● Enunciado:
Según el fragmento sobre el proyecto de la vicepresidenta segunda del gobierno, ¿por qué todo proyecto nuevo es, en cierto sentido, transversal? Explíquelo en una o dos oraciones.

● Fragmento para leer:

No me equivoco mucho, creo, si afirmo que el proyecto de la vicepresidenta segunda del gobierno tiene un carácter fundacional; es decir, pretende abrir una página nueva más allá de lo que hoy es Unidas Podemos. No habría que dejarse confundir: todo proyecto nuevo, en cierto sentido, es transversal ya que pretende ir más allá de los alineamientos políticos establecidos y crear un mapa electoral sustancialmente diferente al actual. La palabra clave es autonomía: político-programática frente al PSOE y estratégico-organizativa frente a los partidos políticos que componen Unidas Podemos. Esta última cuestión no será fácil. Sin las organizaciones que componen Unidas Podemos no es posible construir algo nuevo; con ellos puede haber dificultades. La clave es gobernar el proceso, crear dispositivos que amplíen las alianzas, que sumen colectivos sociales, personas independientes, cuadros y militantes.

● Material proporcionado:
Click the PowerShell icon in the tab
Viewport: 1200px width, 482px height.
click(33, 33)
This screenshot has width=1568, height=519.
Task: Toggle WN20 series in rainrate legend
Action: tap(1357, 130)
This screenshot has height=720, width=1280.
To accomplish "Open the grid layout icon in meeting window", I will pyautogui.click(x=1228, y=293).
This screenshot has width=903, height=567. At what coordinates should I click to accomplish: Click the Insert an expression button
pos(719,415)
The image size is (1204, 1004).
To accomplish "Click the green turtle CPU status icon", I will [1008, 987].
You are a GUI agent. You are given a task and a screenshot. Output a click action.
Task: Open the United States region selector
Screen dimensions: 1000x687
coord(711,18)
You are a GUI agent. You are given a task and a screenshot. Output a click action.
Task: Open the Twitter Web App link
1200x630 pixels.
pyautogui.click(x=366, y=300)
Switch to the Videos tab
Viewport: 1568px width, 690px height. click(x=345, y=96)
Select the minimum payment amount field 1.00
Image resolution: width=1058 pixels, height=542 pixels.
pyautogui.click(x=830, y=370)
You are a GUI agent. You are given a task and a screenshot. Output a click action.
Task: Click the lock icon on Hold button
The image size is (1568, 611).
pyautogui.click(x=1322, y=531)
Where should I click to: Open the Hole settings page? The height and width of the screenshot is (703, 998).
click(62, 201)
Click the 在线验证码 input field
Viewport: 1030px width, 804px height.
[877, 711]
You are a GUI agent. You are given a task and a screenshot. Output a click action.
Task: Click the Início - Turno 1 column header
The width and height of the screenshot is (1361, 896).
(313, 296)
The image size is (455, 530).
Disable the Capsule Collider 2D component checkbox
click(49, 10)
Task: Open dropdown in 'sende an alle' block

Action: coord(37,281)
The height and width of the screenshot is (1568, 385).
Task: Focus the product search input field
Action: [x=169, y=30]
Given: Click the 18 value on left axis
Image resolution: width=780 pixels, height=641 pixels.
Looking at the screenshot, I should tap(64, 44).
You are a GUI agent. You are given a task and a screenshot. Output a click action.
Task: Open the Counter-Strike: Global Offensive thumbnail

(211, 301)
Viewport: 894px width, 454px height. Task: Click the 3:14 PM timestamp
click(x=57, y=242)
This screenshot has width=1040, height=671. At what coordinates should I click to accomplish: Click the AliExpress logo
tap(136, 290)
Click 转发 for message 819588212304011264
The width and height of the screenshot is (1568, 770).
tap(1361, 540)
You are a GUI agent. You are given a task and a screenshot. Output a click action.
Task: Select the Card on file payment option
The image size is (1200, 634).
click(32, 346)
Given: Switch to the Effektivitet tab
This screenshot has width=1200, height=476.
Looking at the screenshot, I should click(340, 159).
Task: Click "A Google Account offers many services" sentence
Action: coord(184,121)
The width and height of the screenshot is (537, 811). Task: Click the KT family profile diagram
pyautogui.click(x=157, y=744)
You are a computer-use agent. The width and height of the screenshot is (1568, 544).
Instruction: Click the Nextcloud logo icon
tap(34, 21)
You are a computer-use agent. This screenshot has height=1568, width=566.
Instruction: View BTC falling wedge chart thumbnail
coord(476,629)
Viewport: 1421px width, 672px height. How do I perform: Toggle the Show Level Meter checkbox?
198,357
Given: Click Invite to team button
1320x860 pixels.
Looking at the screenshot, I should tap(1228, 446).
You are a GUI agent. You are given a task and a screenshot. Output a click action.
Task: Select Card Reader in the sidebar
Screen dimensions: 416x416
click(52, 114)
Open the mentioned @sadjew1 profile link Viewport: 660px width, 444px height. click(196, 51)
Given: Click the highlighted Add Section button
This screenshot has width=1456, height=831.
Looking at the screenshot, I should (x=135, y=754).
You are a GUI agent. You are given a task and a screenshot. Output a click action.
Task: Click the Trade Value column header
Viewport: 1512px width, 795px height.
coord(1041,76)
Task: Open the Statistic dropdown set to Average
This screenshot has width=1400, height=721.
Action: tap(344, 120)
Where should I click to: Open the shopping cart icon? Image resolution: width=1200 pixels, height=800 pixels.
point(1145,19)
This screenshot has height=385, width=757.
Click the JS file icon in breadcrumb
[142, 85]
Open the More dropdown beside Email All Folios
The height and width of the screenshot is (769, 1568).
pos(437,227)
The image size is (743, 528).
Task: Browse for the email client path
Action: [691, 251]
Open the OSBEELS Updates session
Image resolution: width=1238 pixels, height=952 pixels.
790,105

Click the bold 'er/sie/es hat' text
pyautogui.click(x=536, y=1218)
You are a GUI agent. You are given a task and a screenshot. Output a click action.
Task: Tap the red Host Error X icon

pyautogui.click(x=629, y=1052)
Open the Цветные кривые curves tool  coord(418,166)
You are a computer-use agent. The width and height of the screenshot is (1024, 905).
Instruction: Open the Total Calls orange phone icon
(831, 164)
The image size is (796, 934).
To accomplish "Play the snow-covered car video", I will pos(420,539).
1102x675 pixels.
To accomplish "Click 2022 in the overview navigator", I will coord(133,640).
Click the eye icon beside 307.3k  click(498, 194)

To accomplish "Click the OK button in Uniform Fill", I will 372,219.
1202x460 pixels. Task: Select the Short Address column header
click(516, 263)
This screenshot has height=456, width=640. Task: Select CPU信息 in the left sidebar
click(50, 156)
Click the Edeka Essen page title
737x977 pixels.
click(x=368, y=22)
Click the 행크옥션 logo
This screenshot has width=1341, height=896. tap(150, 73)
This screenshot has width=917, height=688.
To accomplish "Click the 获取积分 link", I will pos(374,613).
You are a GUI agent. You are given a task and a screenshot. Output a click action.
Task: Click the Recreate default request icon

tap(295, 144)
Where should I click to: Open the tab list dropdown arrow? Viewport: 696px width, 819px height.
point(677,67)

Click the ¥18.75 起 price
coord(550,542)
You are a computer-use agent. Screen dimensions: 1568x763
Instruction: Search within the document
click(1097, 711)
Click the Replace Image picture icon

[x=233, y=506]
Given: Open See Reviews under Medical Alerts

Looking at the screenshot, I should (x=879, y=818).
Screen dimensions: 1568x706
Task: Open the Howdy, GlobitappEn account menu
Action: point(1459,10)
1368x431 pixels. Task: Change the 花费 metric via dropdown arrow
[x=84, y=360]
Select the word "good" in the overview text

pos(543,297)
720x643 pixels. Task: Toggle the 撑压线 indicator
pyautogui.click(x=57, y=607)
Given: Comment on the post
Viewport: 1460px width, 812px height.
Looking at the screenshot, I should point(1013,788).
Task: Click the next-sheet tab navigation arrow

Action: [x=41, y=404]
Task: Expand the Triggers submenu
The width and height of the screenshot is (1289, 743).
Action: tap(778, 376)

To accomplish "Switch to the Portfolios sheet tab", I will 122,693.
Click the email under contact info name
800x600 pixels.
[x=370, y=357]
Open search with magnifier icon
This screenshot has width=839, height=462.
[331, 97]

● Respuesta:
Todo proyecto nuevo es transversal porque pretende ir más allá de los alineamientos políticos establecidos. Además, busca crear un mapa electoral sustancialmente diferente al actual.